Dictionary definitions of father begin with “a male parent of a child or man who acts as a parent” and continues with many metaphorical uses of the word such as ancestor, founder, prototype, and male leader. Here we consider fatherhood in terms of the conception and care of children.
Wikipedia, the free encylopedia’s article on “Father,” points out complexities in defining even a biological father:
natural father – biological father who alone or with mother becomes child’s caretaker
surprise father – man does not know a child resulted from a sexual encounter
posthumous father – child is born after the biological father has died
child/teenage father – youthful father while still under legal age
non-parental father – (UK) unmarried father whose name does not appear on birth certificate but had financial responsibility
sperm-donor father – a genetic connection where man has neither legal nor financial responsibility
Wikipedia goes on to note social-legal possibilities of fatherhood:
step father – wife/partner has child from previous relationship
father-in-law – father of one’s spouse
adoptive father – child is adopted
foster father – child is fostered
cuckolded father – child is the product of a mother’s adulterous relationship
social father – man takes de facto responsibility for a child (‘child of the family” in English law)
mother’s partner – assumption that current partner fills father’s role
mother’s wife – under some jurisdictions (Quebec) if mother is married to another woman, latter is defined as father.
During the latter part of the twentieth century, social and academic concern was reasonably focused on women and mothers-in the U.S. and worldwide. A possible by-product of this concern and the feminist movement, was an inadvertent weakening of the position of men in society and the family. Serious studies, however, have turned to other factors during the twentieth century that made a father’s position tenuous or even precarious. Not only the welfare system and divorce laws. but economic changes, made it more difficult for men to sense their manhood and exert expected leadership roles. Nowhere was this more evident than in the inner-city black community. There, loss of employment opportunities, racism, classism and distortions of the criminal justice system, along with all the problems of a resulting oppositional culture, robbed families and communities of its male constituency and leadership.

══════════════════════════════

* _What to work on_:
a) In the text on fatherhood, what is a posthumous father?
b) Continue the text on fatherhood from the end of its final paragraph.

══════════════════════════════

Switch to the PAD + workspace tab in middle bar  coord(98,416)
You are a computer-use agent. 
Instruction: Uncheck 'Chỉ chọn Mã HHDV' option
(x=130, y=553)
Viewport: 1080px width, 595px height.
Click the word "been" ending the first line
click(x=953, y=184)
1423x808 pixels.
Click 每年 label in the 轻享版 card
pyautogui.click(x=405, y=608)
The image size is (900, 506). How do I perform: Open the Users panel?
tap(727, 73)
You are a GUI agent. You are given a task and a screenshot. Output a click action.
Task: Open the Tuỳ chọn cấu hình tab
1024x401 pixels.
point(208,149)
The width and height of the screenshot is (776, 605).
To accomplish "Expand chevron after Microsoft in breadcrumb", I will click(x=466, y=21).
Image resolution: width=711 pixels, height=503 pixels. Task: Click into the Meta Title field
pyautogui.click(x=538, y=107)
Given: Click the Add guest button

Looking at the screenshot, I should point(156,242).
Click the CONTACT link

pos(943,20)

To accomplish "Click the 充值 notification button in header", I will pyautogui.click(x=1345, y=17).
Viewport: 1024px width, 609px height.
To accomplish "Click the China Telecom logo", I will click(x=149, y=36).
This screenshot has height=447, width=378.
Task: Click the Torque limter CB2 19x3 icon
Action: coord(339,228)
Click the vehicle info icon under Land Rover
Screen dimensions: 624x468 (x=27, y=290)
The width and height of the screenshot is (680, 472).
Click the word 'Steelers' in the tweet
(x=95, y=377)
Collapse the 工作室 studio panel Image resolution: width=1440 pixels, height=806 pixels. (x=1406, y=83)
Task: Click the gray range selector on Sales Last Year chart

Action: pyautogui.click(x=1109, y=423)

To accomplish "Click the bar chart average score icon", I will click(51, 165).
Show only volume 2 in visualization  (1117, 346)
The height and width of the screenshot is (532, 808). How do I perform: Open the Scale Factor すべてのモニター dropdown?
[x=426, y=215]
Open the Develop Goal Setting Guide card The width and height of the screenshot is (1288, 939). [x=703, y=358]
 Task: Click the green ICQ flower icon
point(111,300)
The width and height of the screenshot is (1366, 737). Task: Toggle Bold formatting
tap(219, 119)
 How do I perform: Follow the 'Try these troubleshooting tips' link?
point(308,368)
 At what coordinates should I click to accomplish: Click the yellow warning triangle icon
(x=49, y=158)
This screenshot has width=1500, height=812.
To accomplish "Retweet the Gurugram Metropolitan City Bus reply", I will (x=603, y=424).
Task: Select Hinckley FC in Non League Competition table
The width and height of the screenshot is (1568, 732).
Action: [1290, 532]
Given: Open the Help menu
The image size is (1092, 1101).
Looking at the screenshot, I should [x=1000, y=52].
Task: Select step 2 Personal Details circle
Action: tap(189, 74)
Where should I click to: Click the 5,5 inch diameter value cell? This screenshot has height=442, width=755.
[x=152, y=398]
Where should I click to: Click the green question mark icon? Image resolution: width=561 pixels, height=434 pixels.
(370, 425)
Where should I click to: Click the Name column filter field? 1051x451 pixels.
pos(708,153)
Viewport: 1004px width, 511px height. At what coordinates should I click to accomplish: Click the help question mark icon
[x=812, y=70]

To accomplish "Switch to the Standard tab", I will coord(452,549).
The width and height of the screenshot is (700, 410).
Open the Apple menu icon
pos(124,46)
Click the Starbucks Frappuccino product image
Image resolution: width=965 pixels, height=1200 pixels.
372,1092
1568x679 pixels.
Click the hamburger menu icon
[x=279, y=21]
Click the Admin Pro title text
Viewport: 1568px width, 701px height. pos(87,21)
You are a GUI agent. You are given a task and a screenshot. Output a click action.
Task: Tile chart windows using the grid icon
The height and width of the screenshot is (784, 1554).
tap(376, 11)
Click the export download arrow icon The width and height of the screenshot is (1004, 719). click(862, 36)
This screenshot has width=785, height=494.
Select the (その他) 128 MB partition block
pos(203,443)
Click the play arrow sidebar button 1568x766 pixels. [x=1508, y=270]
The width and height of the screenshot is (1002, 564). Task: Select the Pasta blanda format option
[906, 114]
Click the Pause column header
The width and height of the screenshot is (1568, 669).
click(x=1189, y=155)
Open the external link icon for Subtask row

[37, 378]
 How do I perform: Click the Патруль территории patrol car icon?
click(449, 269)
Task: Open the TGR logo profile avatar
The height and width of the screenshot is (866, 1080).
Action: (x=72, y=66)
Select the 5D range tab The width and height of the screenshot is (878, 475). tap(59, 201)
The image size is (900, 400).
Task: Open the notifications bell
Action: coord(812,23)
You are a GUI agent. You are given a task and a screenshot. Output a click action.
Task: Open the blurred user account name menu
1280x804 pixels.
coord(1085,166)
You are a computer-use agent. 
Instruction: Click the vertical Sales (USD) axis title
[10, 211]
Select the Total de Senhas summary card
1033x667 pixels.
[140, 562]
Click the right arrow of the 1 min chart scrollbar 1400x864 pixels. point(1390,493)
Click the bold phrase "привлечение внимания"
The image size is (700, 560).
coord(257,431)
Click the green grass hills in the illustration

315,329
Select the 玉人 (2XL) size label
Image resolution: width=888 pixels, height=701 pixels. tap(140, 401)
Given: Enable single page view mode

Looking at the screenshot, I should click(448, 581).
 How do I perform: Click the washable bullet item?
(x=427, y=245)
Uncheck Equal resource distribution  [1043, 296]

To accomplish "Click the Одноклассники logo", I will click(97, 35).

══════════════════════════════

* _Answer section_:
a) A posthumous father is one whose child is born after he, the biological father, has died.

b)
Rather surprisingly and perhaps dishearteningly, basic questions about fatherhood have not been resolved in the academic or political policy centers of U.S. and other societies. Questions such as
Are more children living today without fathers?
Are fathers needed in a family unit?
What alternatives for fathers work best?
Is there a relationship between fatherlessness and poverty or crime?
Without denigrating single-parent moms, and all other alternatives to a father and mother raising children together, this topic will seek answers to the questions raised above. Articles, books, research and programs will be considered. As with other controversial issues, we should not allow the polarization of extremes or the strength with which we hold a particular position to squelch necessary discussion leading to improved social policy.
Questions for Reflection and Discussion
What was your experience (or lack thereof) with your father growing up?
What kind of a father did you hope to be, or to be married to, or see other children have?
What do you see as the main failures of fathers is society today?
What in your society makes it difficult for men to fulfill their role as fathers?
What questions about fatherhood would you like to see studied and discussed?
What is the relationship between good fathers, strong families, healthy communities and a good society?
1. Anecdotal evidence and now studies are beginning to confirm the importance of fathers.
2. Where fathers are missing, we should do all we can to support care-givers and strengthen families.
3. Where fathers are missing, we need to find the reasons and make necessary social changes that will allow boys and men to assume their rightful responsibilities.